What this means is, we finished assembly and rotated it and the rod cap hit the block! .. the 4g64 requires clearancing.. this is just something that was overlooked and shouldn't have been.
I am so pissed that JAM would do that! it was all together and everything! now we have to redue and fix the problem

Originally Posted by SDevo13
I told you they were shady

Good luck getting some $$ back from them. Subscribed for the excuses from them.
i doubt they will give money back because they will think they are not wrong or something or say some bullsh*t bring the motor back and we will fix it.. umm they arnt realizing it cost be $75 round trip in gas and a whole day process. shipping would be 200 easy

Originally Posted by cursedsm
Tom I told you a while ago as well JAM sucked.
i believe you now also!

Originally Posted by project_skyline
Why bad motor? Because JAM.

Seriously, you used JAM and are surprised?
there shop is really nice and customer service was great over the phone so i thought id give them a shot. deff back fired on me tho.

Originally Posted by tscompusa
my customer used jam.. lol. everything else looks good, but ya this is definitely a game breaker. as soon as the crank stopped turning my heart dropped. i knew exactly what it was and told Stephen and he was like no way.. i was like you wanna bet? look for it and you'll see it hitting.
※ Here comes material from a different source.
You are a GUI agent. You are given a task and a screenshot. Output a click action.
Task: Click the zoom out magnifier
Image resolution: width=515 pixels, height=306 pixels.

sure as **** it hits on cyl 3.

now they need to compensate me for the time it took to tear it down after we had it all assembled real nice.
yea i am going to tell them the time i wasted bec of there mistake!

Originally Posted by cursedsm
I would be more pissed about them not cross hatching the block, then with #3 rod hitting the block. I mean sure there are other ways to hone a block but I personally would want the crosshatching. Reguardless there is no excuse for that just plain unacceptable.

Edit: my bad eyes didn't see it was crosshatched my bad.
yup i agree and that is what i told Tom when we first saw this. im going to call JAM tomorrow hopefully they will man up and admit it was there mistake and refund me 200-300 for the tear down i had to do, time assembling wasted, and the fact they didnt preform a service i paid for!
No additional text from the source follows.